Basit bir şekilde, kanser oldum ve piyango bana çıktı diyemez bir türlü..
O kadar önemlidir ki kendi varlığı, bu basit gerçeği kabullenirse tüm varoluşu sarsılır..
Vah vah demek, mağdur olmak ne güzel ve kolaydır oysaki..

Hayat o -A- lar ile -B- lerin toplamı filan değildir, hatta hiç olmamıştır.
Ah! İnsan hep uydurur ve inanmak ister..
Kendine ihaneti olanın başkasına ihaneti olmaz mı?

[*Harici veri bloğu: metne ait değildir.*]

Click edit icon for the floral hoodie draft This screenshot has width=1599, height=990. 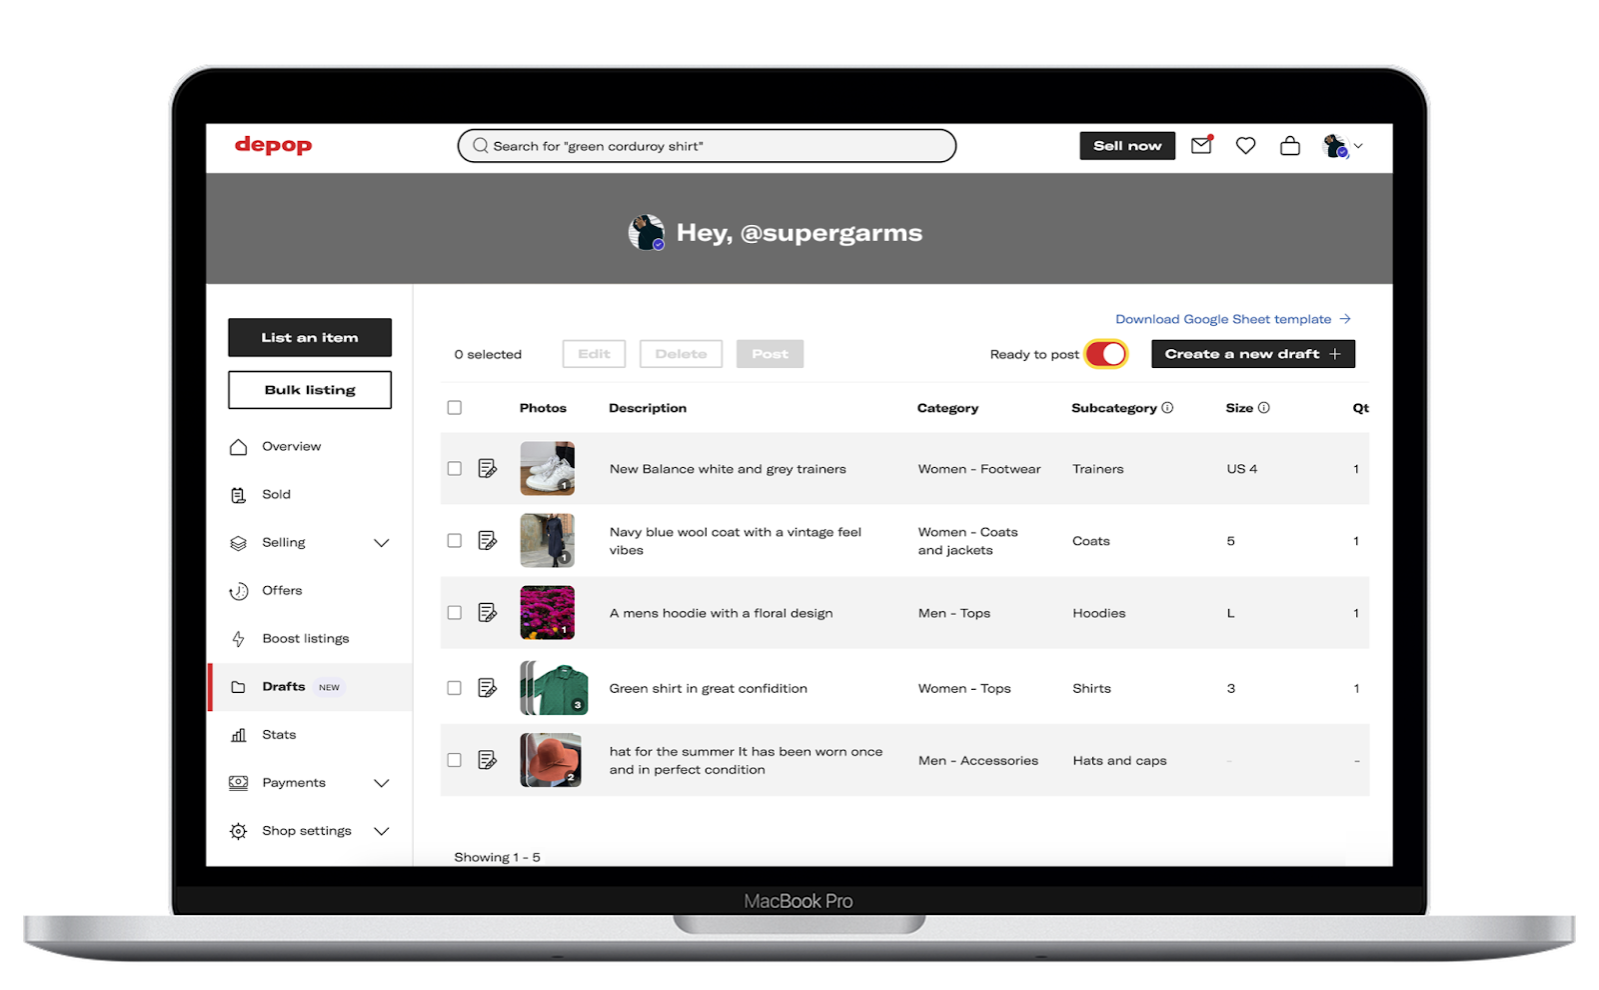pos(488,613)
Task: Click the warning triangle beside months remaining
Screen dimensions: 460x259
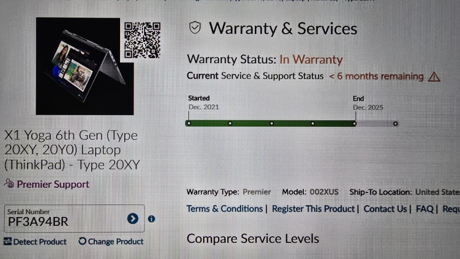Action: coord(434,77)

Çok isterdim ben de, elbette ‘Küçük Prens’ gerçek olsun,
‘Teneke Trampet’in çığlığı duyulsun,
ancak acısına sahip çıkmayanın,
kucaklamayanın ‘Küçük Prens’i olur mu bu hayatta Tanrım?
Hem sen bir ‘Küçük Prens’ taraftarı mısın?
Affet beni, anlamıyorum seni
Ne ayıp bana,
utanıyorum, ama öyle..
Tuhaf belki de en çok da gamzelerimden utanıyorum.
Kendimde en gerçek ve samimi bulduğum şeyler onlardır diye belki de…

Herkesin uyuduğu saatlerde geldim sana,
sessizlikte ‘ben de, sen olurum’ dedim bir ihtimal..
Ben konuştum, sen hep sustun.
Çocukluğumda cebinde kareli ve ütülü mendil taşıyan o çocuğun,
sırf mendili ütülü diye çelme takmayacağına inandığımı
ve çelme taktığında ilk hayâl kırıklığımı anlattığımda,
beni sadece dinleyerek ve susarak kandırmadın mı?
Annesinin ütülediği mendili cebinde taşıyan çocuk hani çelme takmazdı.
Hani aile pirüpak bir şeydi..
En eski örgütlenme ailede başlar..
Pirüpak diye düşündüğümüz aile, ilk ihanet tohumlarının atıldığı yer değil midir?
Sen örgüt başı olmamalısın Tanrım, etme eyleme..
Yapma bunu bana..

İnsan gizli kodlarla yaşar ve görünmeyen bir çetenin içinde var olur…
Bu mu yapmak istediğin, ne fena..
Bence ilk ihaneti bana inanmayarak sen başlattın.
Elmanın suçuydu ve senin kurgundu.
Beni ihanetine ortak ettin..
Ben kötü oldukça sen daha da güçlendin..
Benim kötülüğümden şiirler yazdın..
İyi olduğumda dünya güzelleşmedi, daha çok tebessüm de etmedi..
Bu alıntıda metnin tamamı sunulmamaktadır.